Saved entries
[Start of section]

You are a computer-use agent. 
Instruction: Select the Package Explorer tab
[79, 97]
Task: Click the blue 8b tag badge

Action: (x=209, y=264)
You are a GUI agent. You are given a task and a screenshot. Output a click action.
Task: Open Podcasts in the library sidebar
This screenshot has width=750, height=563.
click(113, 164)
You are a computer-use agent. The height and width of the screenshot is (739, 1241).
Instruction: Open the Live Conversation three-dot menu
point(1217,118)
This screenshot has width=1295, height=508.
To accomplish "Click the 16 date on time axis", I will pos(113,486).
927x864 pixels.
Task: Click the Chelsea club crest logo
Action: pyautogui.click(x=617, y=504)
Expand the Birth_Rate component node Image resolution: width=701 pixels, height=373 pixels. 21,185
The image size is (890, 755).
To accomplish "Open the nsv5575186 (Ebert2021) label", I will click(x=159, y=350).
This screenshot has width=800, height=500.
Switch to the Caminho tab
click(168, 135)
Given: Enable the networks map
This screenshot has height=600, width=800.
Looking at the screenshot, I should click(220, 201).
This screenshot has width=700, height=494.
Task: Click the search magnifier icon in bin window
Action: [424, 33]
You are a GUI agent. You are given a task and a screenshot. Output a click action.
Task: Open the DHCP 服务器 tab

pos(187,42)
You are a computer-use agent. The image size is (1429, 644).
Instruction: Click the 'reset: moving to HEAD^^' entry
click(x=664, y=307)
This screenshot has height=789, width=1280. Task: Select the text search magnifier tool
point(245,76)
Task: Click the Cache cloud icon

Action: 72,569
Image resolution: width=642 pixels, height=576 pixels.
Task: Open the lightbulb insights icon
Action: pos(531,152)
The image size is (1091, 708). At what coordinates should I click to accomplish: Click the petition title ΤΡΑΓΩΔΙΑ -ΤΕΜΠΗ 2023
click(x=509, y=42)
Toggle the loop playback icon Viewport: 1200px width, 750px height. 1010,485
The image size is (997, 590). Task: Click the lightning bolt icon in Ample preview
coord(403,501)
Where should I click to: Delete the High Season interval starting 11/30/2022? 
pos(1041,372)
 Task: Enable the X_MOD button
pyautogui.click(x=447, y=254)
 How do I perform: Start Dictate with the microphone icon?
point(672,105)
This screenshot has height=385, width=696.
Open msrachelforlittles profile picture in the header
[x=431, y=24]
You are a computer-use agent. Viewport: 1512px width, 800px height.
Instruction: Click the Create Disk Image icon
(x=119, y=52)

[End of section]

• What you are asked to do: Where does the word "Viewport" appear in the records? Copy every line that holds it.

• Response for this exercise:
Toggle the loop playback icon Viewport: 1200px width, 750px height. 1010,485
You are a computer-use agent. Viewport: 1512px width, 800px height.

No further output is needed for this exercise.